Evaluate the Business Risk
To understand if your business faces key person risk, answer the following questions:
- How much time and money will it take to recruit a replacement?
- Do you think it will be difficult to retain such a person and find a similarly skilled replacement if need be?
- If this person goes on leave (planned or unplanned), will the business continue operation as before?
- Will there be severe financial consequences if this person leaves suddenly?
- Will your competitors take advantage of the loss of intellectual property?
- Are there additional costs associated with attracting and retaining a replacement employee?
How to Mitigate Key Person Risk
Understand the issue and identify key people. An excellent place to start is to conduct a thorough workforce analysis to identify key people. Next, rate those employees according to the grade of risk they represent (high, medium, low). Finally, set a work continuity strategy to empower other employees who can carry out those responsibilities when and if needed.
Plan for succession by empowering someone else from the company. Begin by asking the key person to document their work, starting with a checklist of the tasks they perform. This inventory of work should include everything they have done and are doing. All such documents should be stored in a repository of shared knowledge so it’s accessible when needed.
Another way to mitigate the risk is to conduct extensive, on-the-job training of potential successors in key person’s domain.

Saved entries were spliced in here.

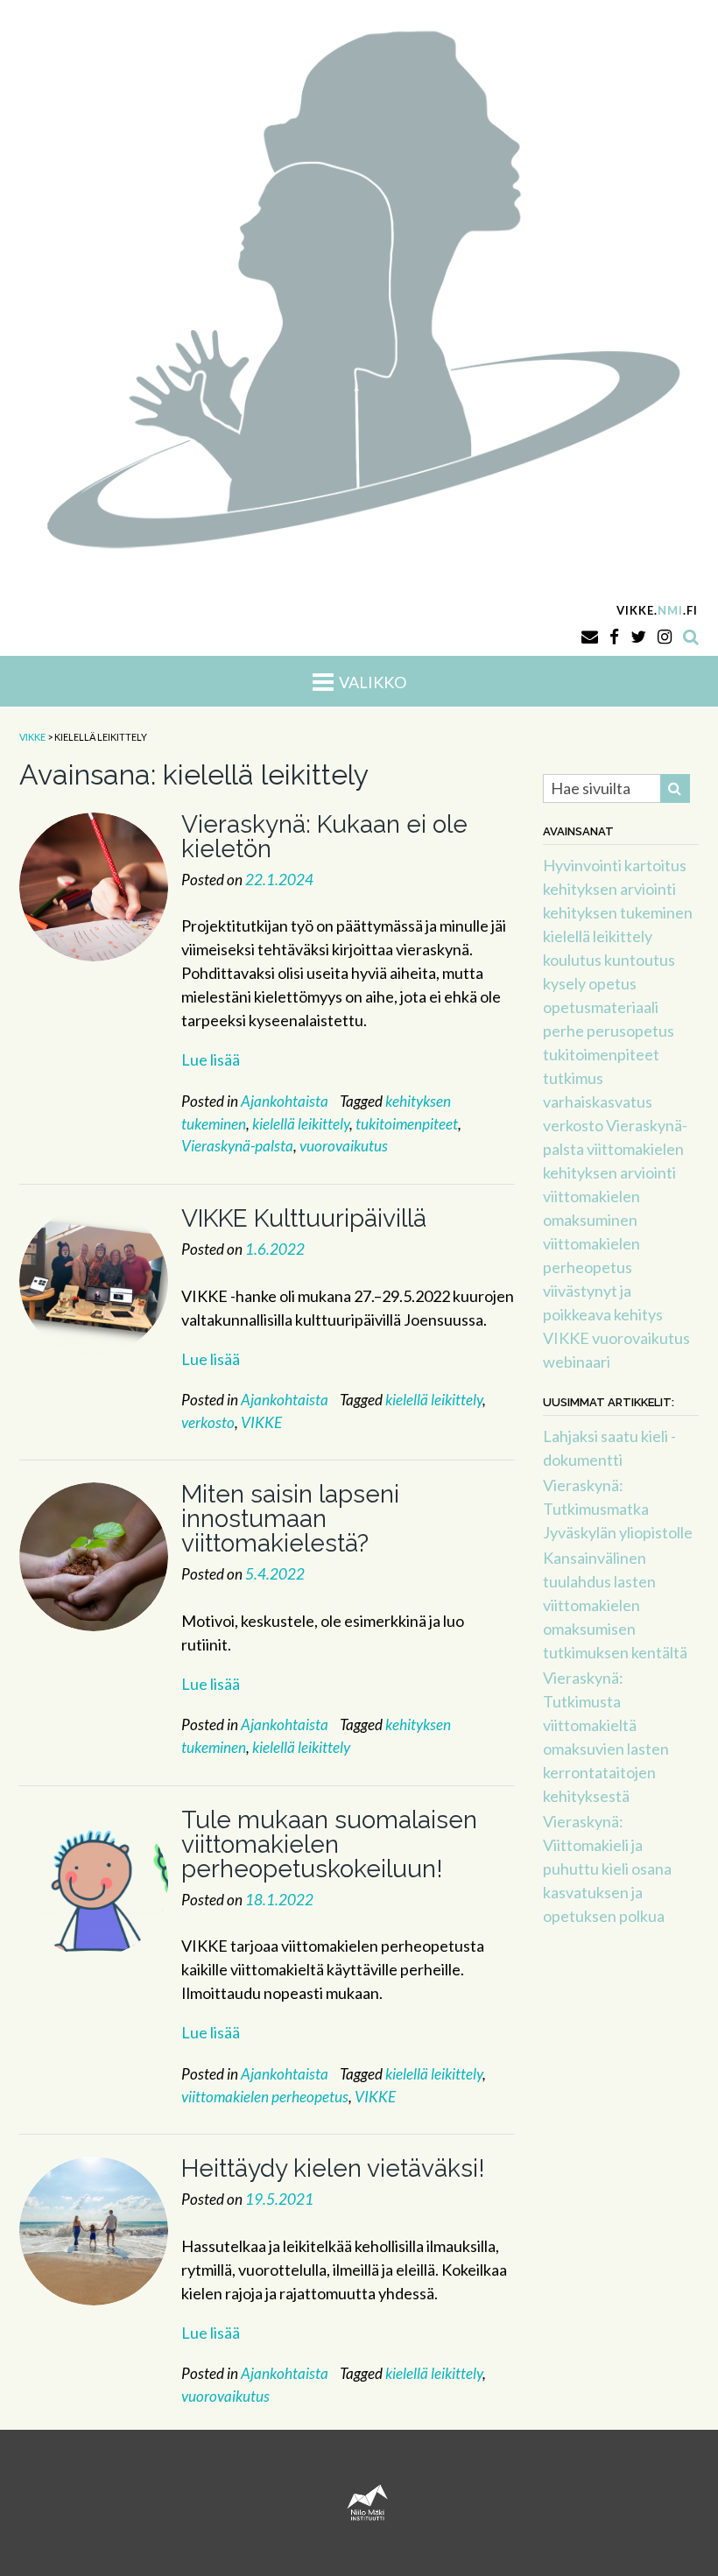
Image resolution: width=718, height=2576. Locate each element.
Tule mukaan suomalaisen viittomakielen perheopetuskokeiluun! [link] (329, 1844)
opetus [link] (612, 983)
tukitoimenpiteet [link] (406, 1124)
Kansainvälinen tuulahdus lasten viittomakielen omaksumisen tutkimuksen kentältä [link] (615, 1605)
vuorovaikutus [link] (343, 1146)
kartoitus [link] (655, 865)
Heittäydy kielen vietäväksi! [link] (333, 2168)
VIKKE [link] (261, 1422)
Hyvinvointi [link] (582, 865)
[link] (359, 285)
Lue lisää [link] (210, 1059)
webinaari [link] (576, 1361)
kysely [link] (564, 983)
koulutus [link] (572, 959)
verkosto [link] (208, 1422)
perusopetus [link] (630, 1030)
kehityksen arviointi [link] (609, 888)
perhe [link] (563, 1030)
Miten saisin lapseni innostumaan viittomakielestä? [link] (290, 1519)
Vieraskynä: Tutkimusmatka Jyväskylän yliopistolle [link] (618, 1508)
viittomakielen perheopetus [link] (264, 2096)
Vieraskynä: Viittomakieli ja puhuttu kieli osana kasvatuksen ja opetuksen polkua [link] (607, 1868)
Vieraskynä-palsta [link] (237, 1146)
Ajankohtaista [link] (284, 1101)
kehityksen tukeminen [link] (618, 912)
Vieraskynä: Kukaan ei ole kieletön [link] (324, 836)
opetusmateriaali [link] (600, 1007)
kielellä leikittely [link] (300, 1124)
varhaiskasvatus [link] (597, 1101)
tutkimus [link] (573, 1077)
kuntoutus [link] (639, 959)
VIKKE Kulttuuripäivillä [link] (303, 1218)
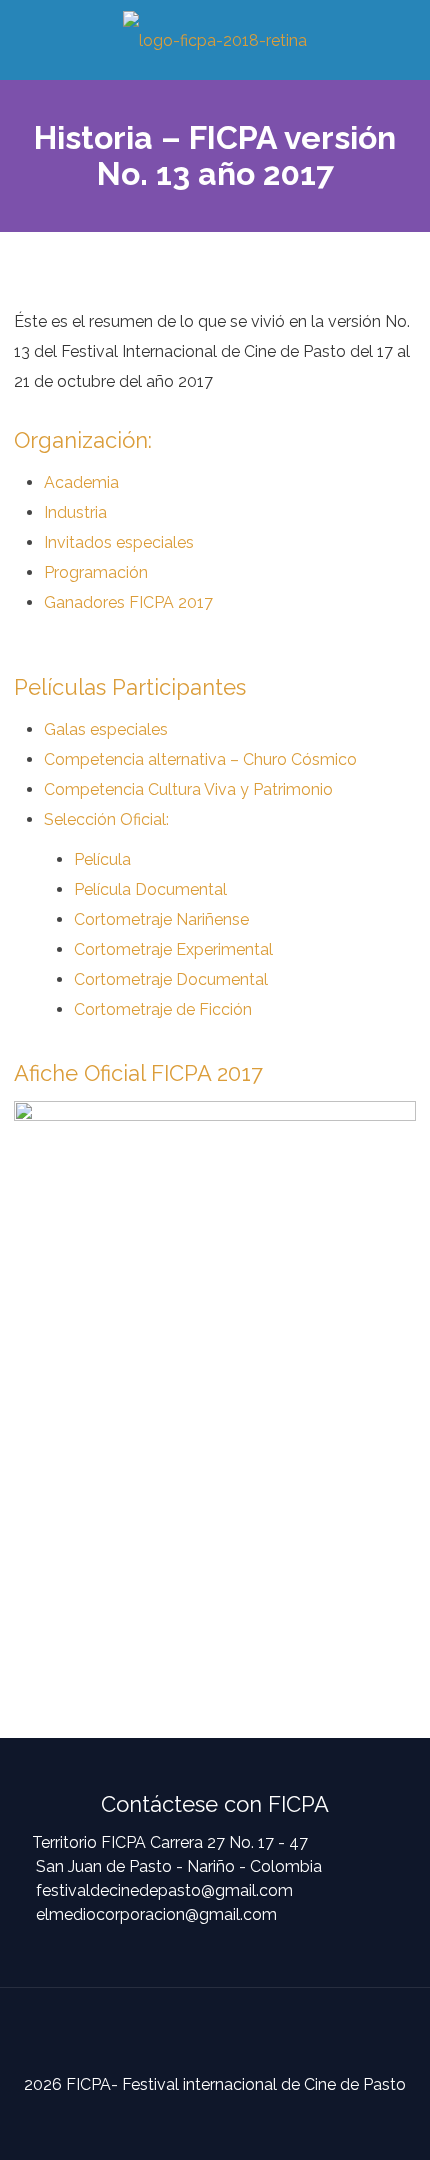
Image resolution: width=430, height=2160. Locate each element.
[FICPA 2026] (215, 40)
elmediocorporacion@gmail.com (156, 1914)
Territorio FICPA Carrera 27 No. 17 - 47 (170, 1842)
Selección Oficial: (106, 819)
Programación (96, 572)
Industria (75, 512)
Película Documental (150, 889)
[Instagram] (232, 2123)
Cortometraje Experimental (173, 949)
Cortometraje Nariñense (161, 919)
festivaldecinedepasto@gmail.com (164, 1890)
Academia (81, 482)
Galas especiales (106, 729)
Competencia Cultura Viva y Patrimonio (188, 789)
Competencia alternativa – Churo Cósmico (200, 759)
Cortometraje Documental (171, 979)
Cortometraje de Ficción (163, 1009)
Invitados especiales (119, 542)
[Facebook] (198, 2123)
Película (102, 859)
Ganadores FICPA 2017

The “understudy” can gain essential knowledge through observation and imitation.
Reduce Key Person Dependency
Key-person risk can be mitigated in the following ways:
- Identify and train capable successors to stand in for the key person.
- Take out insurance on the key person (if needed) to cover the risk of financial loss incurred due to their departure.
- Set processes for mentoring, cross-training, work-shadowing, etc.
- Create standard operating procedures and document all business processes.
- Build an organizational framework to capture critical knowledge.
- Consider outsourcing technical tasks such as IT services, telecom, etc.